12-Year-Old Girl Dies of Fentanyl Overdose, 16-Year-Old Charged with Murder

I didn’t know what an M-30 pill was, and I just Googled it – sorry, I DuckDucked it – and found out it’s a low power oxycodone pill, like Vicodin or Percocet.

It’s not surprising that a 12-year-old would want some of this, what with our current situation. What else has she got going on? Probably not too much, frankly. Girls don’t play video games, and all normal socialization activities are banned in California due to the virus hoax.

Of course, it is now routine procedure to press fake pills with fentanyl, because fentanyl is so much cheaper.

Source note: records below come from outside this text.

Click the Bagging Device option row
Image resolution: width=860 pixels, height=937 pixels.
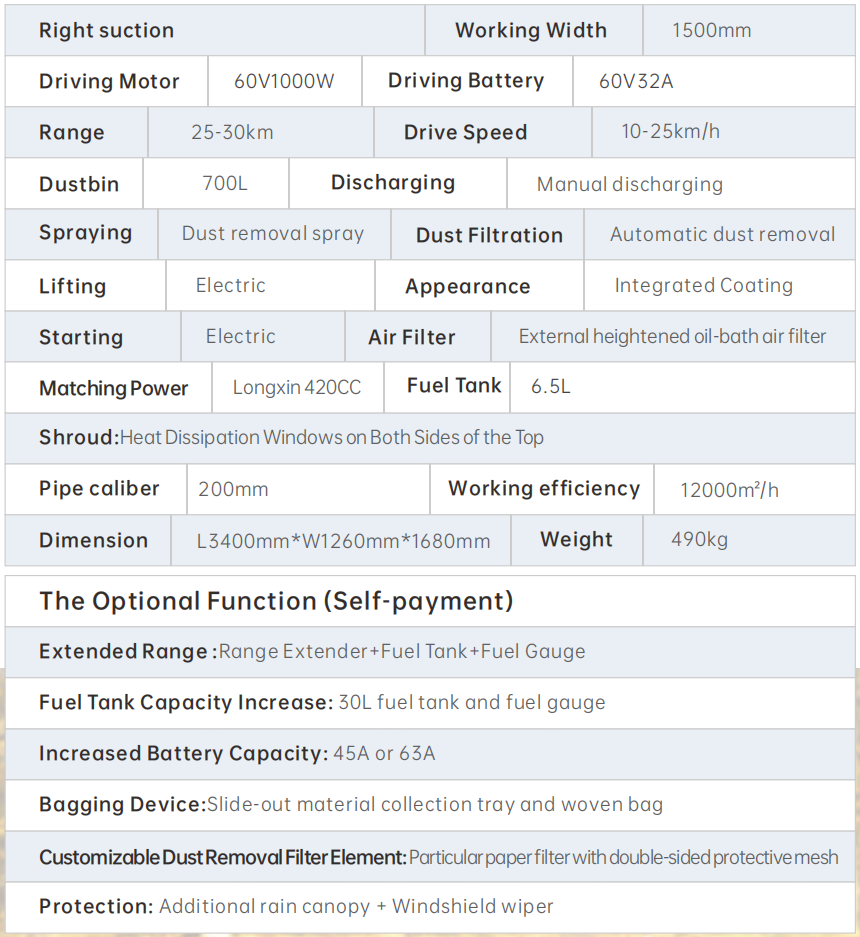(x=430, y=805)
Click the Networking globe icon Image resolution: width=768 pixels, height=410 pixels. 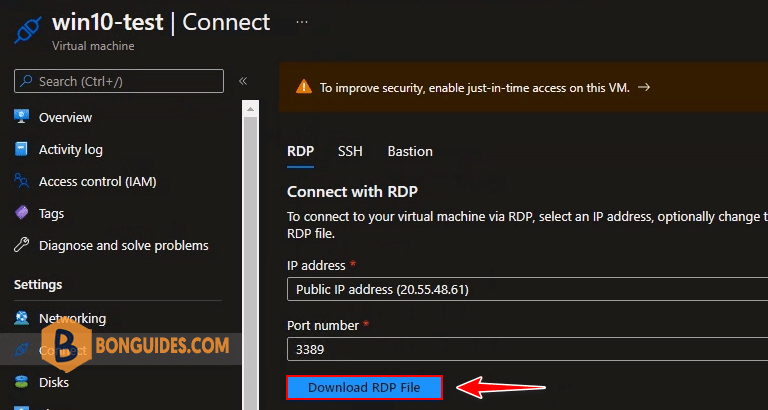[22, 318]

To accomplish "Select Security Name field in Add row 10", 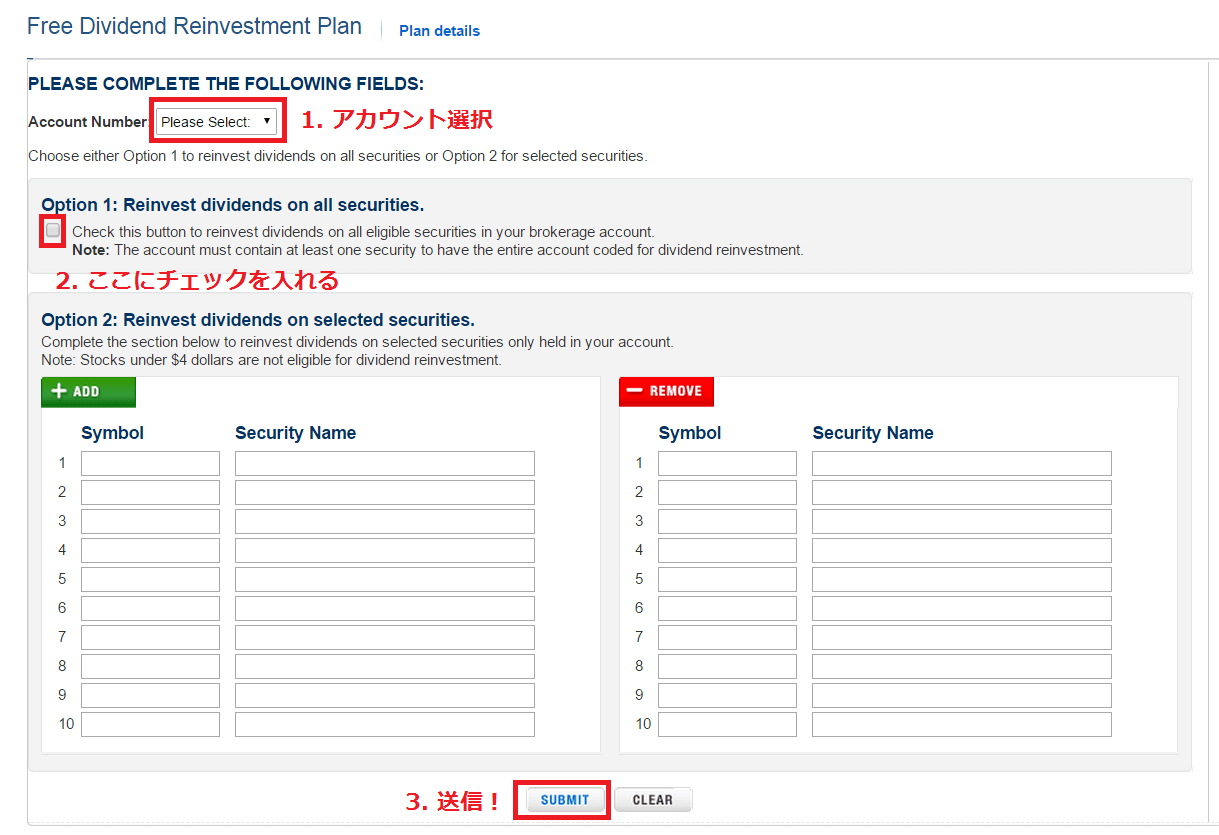I will click(384, 724).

Add to that the fact that very coincidentally during the rise of fentanyl, the government finally started cracking down on pill mills distributing prescription painkillers onto the streets. I was of course against distributing these pharma pills, but you have to wonder about the timing there, no?

New York Post:

A teenage drug dealer in California was charged with murder Tuesday after selling fentanyl to a 12-year-old girl who fatally overdosed.

The suspect, whose name was not released because he is 16-years-old, sold the victim the powerful opioid in 2020, Santa Clara prosecutors said in a press release. She died after ingesting a portion of a single pill, officials said.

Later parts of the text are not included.